The MMAR permits medical marijuana users to cultivate their own plants, or designate someone to grow marijuana for them, but Young and Shemesh say many are too ill and don't have the resources to look after cultivation.
The lawyers, in their release, say they want Ottawa to begin distributing "the hundreds of pounds of marijuana recently harvested in Manitoba under federal contract by Prairie Plant Systems. It is a cruel joke for Health Canada to have contracted for the production of medicinal marijuana and then simply allow the medicine to be destroyed because Health Canada has not yet established any distribution network for the provision of this medicine to exempted Canadians."
Andrew Swift, spokesperson for Health Canada, said Prairie Plant Systems, which has a $5.7 million contract to grow marijuana at an underground mine in Flin Flon, Man., hasn't produced a "standard strength" of marijuana.
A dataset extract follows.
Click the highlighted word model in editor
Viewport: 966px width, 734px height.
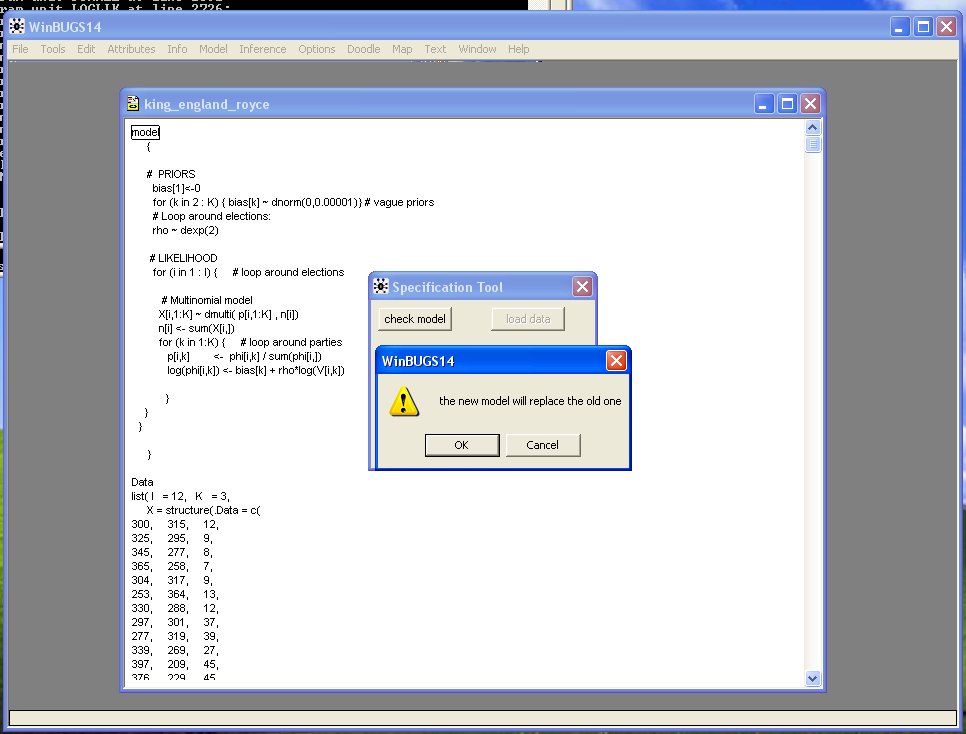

It harvested 75 kilograms (165 pounds) of marijuana but its strength wasn't consistent because the seeds came from RCMP raids. "The intention was to use seeds from the National Institute on Drug Abuse in the U.S., but they were not available." Swift stressed that once a strong and even strength strain of marijuana is produced, it will go to medical researchers for clinical trials.
Meanwhile, the number of authorized medical marijuana users in Canada grew by 50 from April to May. Swift said 255 people have received approval under the recent regulation and 658 were given federal exemptions starting in 1999, before the new guidelines were introduced.
"It's growing every month," said Swift.